***** Supplied data

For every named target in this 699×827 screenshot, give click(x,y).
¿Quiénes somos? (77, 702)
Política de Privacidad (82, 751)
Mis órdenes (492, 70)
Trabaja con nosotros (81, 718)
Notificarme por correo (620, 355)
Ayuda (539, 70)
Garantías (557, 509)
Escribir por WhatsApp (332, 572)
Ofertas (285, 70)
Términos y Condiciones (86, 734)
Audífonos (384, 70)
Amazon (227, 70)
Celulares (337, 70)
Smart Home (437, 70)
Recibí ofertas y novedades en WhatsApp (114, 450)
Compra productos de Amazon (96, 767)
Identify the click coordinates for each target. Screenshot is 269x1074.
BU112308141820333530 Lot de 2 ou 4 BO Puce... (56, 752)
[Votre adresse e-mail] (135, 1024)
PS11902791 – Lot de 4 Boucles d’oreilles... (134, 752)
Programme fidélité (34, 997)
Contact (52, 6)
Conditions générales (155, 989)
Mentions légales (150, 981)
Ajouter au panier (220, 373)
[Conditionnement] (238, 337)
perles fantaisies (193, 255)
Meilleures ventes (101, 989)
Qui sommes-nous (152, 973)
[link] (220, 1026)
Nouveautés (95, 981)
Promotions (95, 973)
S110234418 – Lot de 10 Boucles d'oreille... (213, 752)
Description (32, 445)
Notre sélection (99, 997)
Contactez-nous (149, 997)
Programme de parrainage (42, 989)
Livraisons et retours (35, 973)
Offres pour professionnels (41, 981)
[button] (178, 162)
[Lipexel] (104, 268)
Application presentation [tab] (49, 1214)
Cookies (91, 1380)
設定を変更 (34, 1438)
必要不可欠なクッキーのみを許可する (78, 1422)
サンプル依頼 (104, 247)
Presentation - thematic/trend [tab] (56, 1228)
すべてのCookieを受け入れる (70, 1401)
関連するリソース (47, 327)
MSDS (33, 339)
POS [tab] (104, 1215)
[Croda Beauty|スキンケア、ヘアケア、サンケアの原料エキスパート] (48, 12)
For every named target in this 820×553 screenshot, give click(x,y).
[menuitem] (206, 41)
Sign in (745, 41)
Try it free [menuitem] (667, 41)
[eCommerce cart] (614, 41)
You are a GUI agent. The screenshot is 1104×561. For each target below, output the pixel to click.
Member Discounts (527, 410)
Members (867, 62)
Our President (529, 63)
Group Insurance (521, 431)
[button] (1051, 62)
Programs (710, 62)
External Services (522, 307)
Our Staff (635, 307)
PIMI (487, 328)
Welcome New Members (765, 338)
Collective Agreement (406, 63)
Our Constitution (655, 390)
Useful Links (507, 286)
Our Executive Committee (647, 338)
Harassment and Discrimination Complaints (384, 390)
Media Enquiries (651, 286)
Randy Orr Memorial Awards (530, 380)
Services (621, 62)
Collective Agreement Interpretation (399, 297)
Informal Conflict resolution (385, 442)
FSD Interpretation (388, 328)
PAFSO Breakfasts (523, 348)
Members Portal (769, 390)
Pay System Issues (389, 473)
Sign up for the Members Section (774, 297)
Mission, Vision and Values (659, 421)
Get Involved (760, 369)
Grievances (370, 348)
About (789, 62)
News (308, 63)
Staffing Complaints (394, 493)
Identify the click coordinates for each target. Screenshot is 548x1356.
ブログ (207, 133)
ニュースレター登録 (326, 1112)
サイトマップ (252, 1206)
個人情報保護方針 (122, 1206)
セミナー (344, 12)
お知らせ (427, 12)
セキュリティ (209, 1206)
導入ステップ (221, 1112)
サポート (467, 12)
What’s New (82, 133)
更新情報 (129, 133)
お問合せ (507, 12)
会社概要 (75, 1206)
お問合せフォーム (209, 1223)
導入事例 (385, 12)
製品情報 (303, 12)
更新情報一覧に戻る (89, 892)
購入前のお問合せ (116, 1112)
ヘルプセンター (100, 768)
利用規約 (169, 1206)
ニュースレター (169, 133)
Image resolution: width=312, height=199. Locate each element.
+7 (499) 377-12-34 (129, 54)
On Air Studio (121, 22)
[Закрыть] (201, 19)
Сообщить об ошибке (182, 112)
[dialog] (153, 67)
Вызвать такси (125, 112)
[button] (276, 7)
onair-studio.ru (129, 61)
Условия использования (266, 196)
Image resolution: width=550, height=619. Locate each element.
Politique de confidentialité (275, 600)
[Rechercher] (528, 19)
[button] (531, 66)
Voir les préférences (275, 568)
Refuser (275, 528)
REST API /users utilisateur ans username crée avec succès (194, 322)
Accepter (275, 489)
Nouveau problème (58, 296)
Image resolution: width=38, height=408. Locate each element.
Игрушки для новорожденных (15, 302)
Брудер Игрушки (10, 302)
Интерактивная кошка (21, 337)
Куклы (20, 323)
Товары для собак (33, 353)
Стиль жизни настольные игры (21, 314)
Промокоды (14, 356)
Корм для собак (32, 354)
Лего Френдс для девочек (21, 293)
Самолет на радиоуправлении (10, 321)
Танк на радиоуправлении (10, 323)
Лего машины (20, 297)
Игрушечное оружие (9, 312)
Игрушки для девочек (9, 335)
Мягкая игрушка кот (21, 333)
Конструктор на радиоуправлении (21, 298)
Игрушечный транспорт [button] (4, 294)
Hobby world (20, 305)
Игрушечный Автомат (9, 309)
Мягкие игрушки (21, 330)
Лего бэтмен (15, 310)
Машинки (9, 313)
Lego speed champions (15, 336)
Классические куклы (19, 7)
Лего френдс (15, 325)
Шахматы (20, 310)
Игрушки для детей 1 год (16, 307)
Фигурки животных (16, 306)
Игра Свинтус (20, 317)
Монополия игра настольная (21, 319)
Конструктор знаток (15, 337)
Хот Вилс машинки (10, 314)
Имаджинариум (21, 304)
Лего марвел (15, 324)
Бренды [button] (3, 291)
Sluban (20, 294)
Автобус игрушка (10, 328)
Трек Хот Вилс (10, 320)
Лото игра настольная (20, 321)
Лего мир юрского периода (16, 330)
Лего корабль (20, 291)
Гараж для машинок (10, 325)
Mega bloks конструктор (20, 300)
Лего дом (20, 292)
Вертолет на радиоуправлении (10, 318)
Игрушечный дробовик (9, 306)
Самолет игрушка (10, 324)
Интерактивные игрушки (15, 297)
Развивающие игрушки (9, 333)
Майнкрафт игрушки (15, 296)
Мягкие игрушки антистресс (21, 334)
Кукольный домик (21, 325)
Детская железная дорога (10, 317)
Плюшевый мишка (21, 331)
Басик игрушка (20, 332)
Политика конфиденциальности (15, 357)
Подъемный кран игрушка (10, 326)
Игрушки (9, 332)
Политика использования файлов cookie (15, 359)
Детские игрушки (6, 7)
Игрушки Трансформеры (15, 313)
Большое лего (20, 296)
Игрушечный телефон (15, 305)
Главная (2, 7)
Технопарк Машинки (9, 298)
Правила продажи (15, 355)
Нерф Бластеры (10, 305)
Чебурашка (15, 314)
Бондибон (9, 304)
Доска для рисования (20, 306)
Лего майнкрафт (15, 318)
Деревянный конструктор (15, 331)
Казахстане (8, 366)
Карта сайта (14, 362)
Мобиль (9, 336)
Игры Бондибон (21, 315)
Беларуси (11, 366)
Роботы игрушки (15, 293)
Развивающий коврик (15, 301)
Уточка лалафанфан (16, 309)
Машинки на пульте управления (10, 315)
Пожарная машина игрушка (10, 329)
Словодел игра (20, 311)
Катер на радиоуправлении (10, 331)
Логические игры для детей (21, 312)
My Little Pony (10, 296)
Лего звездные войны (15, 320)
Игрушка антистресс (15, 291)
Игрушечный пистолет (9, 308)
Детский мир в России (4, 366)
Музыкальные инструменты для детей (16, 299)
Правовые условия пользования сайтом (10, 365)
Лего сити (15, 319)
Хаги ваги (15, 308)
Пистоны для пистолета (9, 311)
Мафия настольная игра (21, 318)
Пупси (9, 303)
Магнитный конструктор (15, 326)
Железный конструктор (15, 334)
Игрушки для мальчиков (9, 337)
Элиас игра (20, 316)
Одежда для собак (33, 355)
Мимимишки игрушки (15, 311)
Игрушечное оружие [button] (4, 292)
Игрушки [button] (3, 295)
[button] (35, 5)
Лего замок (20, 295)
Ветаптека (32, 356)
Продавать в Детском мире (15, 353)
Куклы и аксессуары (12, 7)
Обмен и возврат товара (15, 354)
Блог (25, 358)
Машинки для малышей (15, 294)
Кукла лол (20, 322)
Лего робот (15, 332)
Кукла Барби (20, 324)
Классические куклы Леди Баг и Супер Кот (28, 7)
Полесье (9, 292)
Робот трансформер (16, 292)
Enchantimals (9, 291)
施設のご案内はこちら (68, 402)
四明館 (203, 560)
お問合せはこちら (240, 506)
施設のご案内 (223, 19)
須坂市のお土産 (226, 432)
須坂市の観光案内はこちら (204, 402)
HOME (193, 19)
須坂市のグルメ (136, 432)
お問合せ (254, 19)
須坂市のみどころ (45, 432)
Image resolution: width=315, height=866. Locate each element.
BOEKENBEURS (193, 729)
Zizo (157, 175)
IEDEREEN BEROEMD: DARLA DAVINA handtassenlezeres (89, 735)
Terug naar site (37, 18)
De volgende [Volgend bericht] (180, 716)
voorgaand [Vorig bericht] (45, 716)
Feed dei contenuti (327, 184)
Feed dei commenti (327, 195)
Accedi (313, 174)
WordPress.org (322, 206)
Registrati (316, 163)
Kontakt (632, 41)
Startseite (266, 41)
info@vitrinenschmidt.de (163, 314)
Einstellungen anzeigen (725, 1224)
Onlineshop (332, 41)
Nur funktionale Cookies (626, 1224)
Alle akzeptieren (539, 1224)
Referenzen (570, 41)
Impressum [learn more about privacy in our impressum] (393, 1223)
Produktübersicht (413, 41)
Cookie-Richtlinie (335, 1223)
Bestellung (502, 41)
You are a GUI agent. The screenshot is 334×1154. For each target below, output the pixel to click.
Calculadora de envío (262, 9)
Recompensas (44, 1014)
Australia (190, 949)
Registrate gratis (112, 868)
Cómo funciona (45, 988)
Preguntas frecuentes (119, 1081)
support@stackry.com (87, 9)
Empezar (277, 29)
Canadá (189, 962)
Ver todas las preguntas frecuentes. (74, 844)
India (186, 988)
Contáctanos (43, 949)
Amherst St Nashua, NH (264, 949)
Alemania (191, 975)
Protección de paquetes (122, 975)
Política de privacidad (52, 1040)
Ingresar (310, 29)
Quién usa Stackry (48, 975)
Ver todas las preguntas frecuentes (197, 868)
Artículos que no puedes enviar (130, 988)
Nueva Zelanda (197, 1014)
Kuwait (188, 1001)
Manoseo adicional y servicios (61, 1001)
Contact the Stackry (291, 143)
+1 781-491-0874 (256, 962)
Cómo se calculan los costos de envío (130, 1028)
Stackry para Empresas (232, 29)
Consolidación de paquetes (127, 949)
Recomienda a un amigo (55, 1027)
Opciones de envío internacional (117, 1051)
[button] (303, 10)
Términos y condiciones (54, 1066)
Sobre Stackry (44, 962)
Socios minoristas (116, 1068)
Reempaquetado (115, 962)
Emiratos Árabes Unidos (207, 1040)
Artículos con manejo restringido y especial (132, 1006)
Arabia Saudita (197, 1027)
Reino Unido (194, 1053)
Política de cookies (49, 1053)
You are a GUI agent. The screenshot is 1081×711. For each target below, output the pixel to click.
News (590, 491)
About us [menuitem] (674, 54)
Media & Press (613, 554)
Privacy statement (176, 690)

**********

**What this task involves**
Copy out the listing above from its first line down to the line containing "Amazon (227, 70)", including both ends.

**Result below**
For every named target in this 699×827 screenshot, give click(x,y).
¿Quiénes somos? (77, 702)
Política de Privacidad (82, 751)
Mis órdenes (492, 70)
Trabaja con nosotros (81, 718)
Notificarme por correo (620, 355)
Ayuda (539, 70)
Garantías (557, 509)
Escribir por WhatsApp (332, 572)
Ofertas (285, 70)
Términos y Condiciones (86, 734)
Audífonos (384, 70)
Amazon (227, 70)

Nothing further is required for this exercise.